Так вот, пользуясь воспаленным воображением, внушаемостью и доверчивостью наших, обычно уравновешенных, но нынешней ночью вышедших из себя поклонников, следующих за цирком, эти люди распространяли, в том числе и сегодня, слух, будто «мой замечательный коллега не просто играет герцога, но и является таковым в реальности» и что он будто бы некий «повелитель ада», с сокрушенной миной улыбнулся Директор, странствующий по свету карающий властелин, призывающий своих подданных поучаствовать в исполнении своего «приговора», – это он-то, возмущенно воздел обе руки Директор, человек, которому небо ниспослало блистательный артистический дар, но при этом, медленно опустил он руки, сменив возмущение на сочувствие, и наказало «чрезвычайно серьезным физическим недостатком», в результате чего «для поддержания своей жизнедеятельности этот беззащитный наш сотоварищ постоянно нуждается в посторонней помощи!» Уже и из этого видно, посмотрел он строго на лейтенанта, что мы имеем дело с циничной и подлой бандой, для которой, как только что можно было услышать, действительно «нет ничего святого», и поскольку он, Директор, с самого начала гастролей, по счастью, об этом знал, то везде, где они останавливались, обращался за помощью к местным властям для обеспечения безопасности их представлений.
В этой помощи ему нигде не отказывали, и, естественно, точно так же он поступил и здесь: по прибытии в город первым делом обратился в полицию, однако когда некий полицейский чин вручил ему документ, официально гарантирующий безопасность артистов – и, можно сказать, самого искусства, – он даже не догадывался, что имел дело с должностным лицом, не способным справляться со своими обязанностями.

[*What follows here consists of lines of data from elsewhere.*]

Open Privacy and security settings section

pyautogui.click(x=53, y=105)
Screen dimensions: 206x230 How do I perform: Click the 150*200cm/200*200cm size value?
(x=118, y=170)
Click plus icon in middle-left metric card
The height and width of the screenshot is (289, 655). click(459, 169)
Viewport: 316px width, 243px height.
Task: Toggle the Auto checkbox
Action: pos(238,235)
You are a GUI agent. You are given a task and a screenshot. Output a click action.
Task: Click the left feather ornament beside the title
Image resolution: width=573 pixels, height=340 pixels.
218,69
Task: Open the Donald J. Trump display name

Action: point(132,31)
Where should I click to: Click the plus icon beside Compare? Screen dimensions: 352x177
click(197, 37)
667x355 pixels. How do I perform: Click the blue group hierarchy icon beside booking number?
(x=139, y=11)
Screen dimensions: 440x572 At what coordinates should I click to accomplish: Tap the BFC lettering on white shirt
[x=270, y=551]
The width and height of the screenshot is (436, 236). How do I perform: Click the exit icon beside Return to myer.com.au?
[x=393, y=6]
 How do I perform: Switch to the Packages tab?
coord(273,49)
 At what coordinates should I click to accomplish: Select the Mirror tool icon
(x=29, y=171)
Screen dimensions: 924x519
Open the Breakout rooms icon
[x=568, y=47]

Он шокирован и крайне разочарован, сказал Директор, ведь речь шла о каких-то двадцати или тридцати злодеях, и вот он стоит сейчас здесь, его труппа распалась, коллеги в ужасе «бросились врассыпную», и он не знает, кто возместит ему понесенный материальный и, главным образом, моральный ущерб.

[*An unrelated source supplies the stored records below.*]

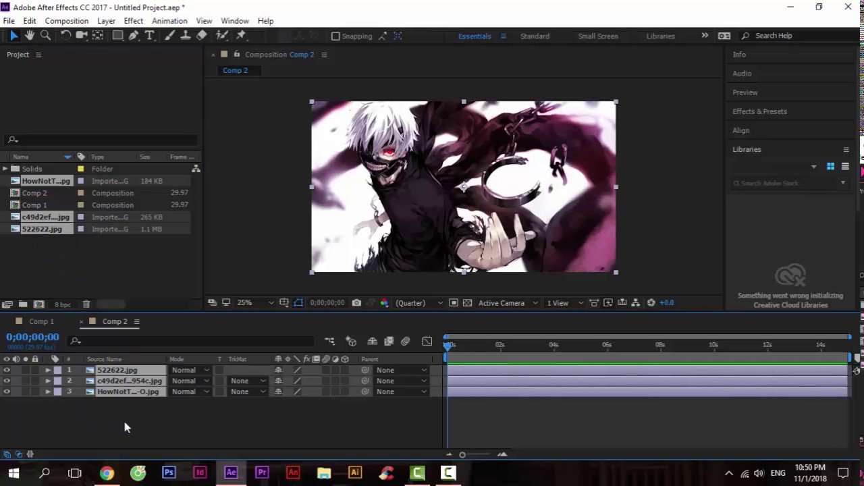Open the Active Camera view dropdown

coord(506,303)
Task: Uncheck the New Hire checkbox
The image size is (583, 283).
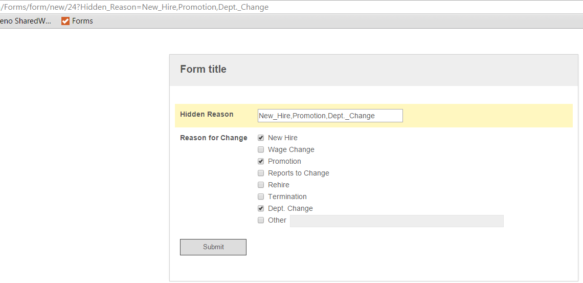Action: [261, 138]
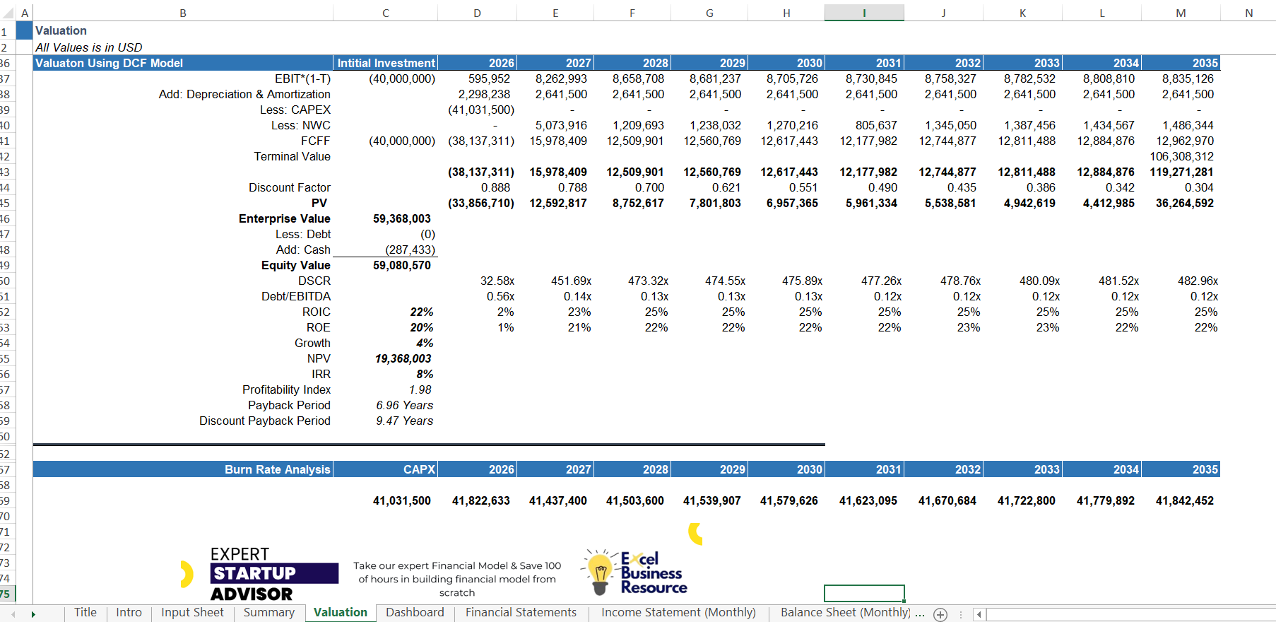Click the select-all corner triangle
This screenshot has width=1276, height=622.
click(8, 13)
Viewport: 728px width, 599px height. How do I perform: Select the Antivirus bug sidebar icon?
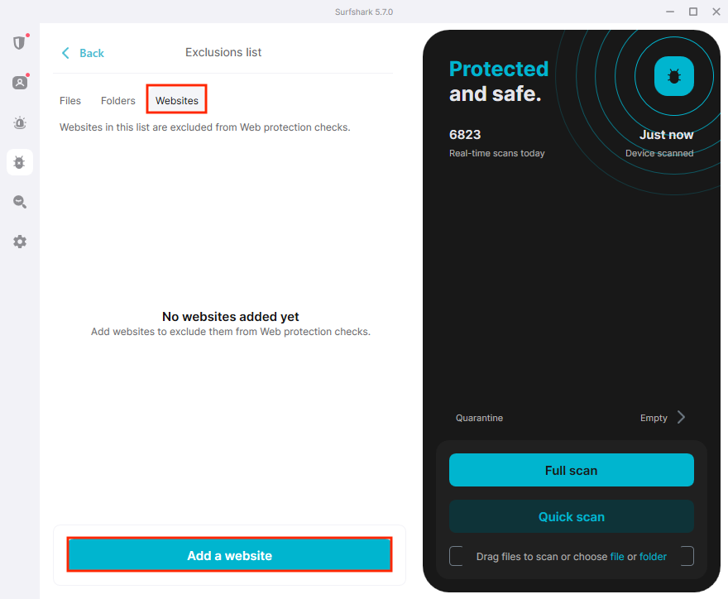tap(19, 162)
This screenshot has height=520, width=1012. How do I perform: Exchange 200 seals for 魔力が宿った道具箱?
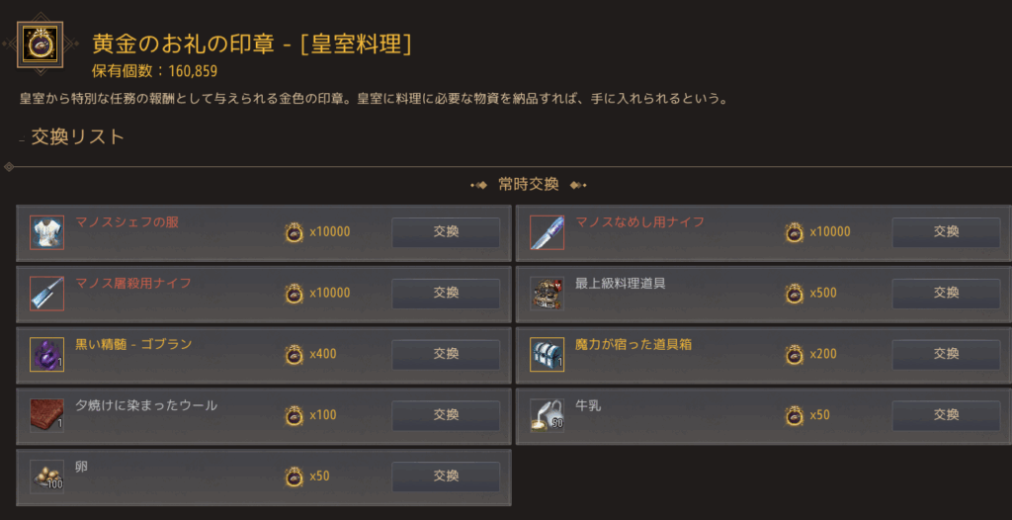(x=946, y=354)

Разумеется, он понимает, воскликнул Директор, что еще не настало время для удовлетворения личных претензий, но как бы там ни было, пока это не случится – а в том, что это случится достаточно быстро, у него нет сомнений, – он с позволения господ офицеров останется в городе и хотел бы просить их беспощадным образом продолжать выяснение истины, он же, со своей стороны, на прощанье хотел бы передать им тот самый, выданный полицмейстером, документ – мало ли, пригодится – и выразить надежду, что ему удалось внести свою скромную лепту в работу глубокоуважаемой следственной комиссии.
Тут Директор, и в самом деле закончив речь, извлек из кармана своей необъятной шубы листок бумаги и, в обмен на свой «цирковой патент», передал его шатающемуся от полного изнеможения лейтенанту, после чего, далеко отведя от себя вновь погасший огрызок сигары, кивнул сперва в сторону противоположной половины конференц-зала, затем в сторону свидетелей и – уже из дверей бросив за спину: «Я квартирую в отеле „Комло“» – покинул немое собрание допрашиваемых и допрашивающих, которое больше смахивало сейчас на разбитое воинство покоренного государства.

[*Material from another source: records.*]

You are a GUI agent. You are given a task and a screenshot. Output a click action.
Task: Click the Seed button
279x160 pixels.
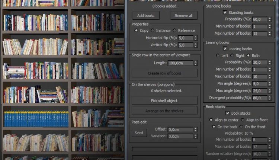139,133
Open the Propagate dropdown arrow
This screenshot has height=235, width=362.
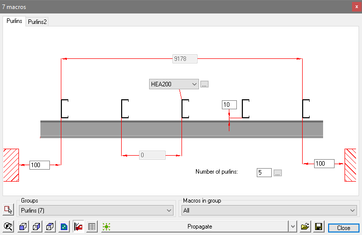click(x=292, y=227)
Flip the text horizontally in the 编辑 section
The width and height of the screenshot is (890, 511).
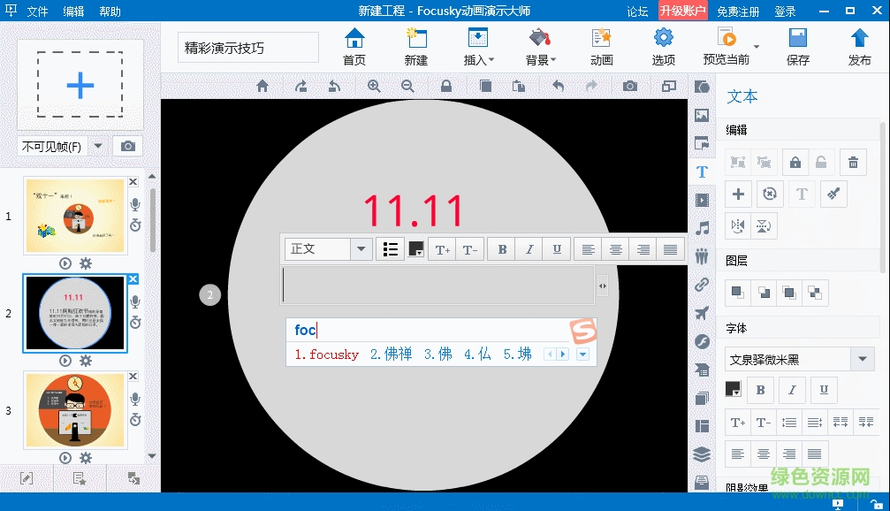[x=738, y=225]
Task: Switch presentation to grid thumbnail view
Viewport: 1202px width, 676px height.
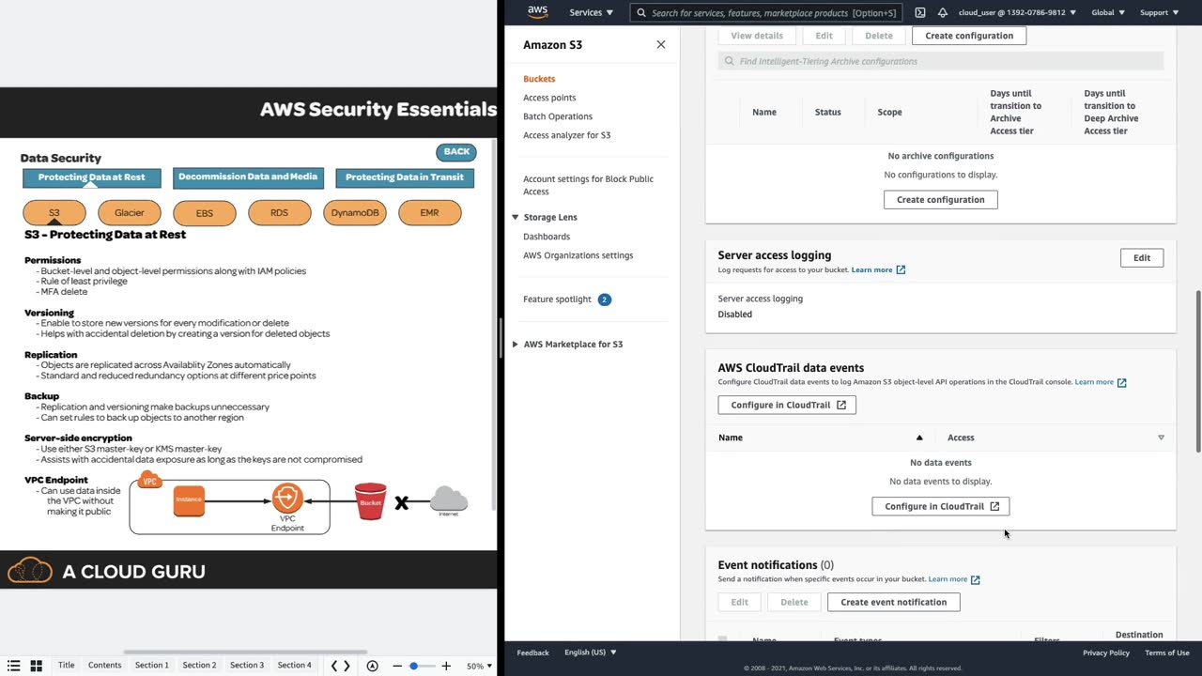Action: coord(36,666)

Ибо и в самом деле все они, от Харрера с госпожой Эстер до Волента и компании, производили впечатление людей, не убежденных, а просто повергнутых в шок неостановимым потоком директорского словоизвержения, совершенно раздавленных обрушившейся на них мешаниной из деклараций, доводов, фактов и многочисленных версий случившегося; теперь, погребенные под этой лавиной, присутствующие словно ждали, чтобы кто-то освободил их, так что вовсе не удивительно, что потребовалось некоторое время, чтобы они пришли в себя, очухались от медленно проходящего остолбенения.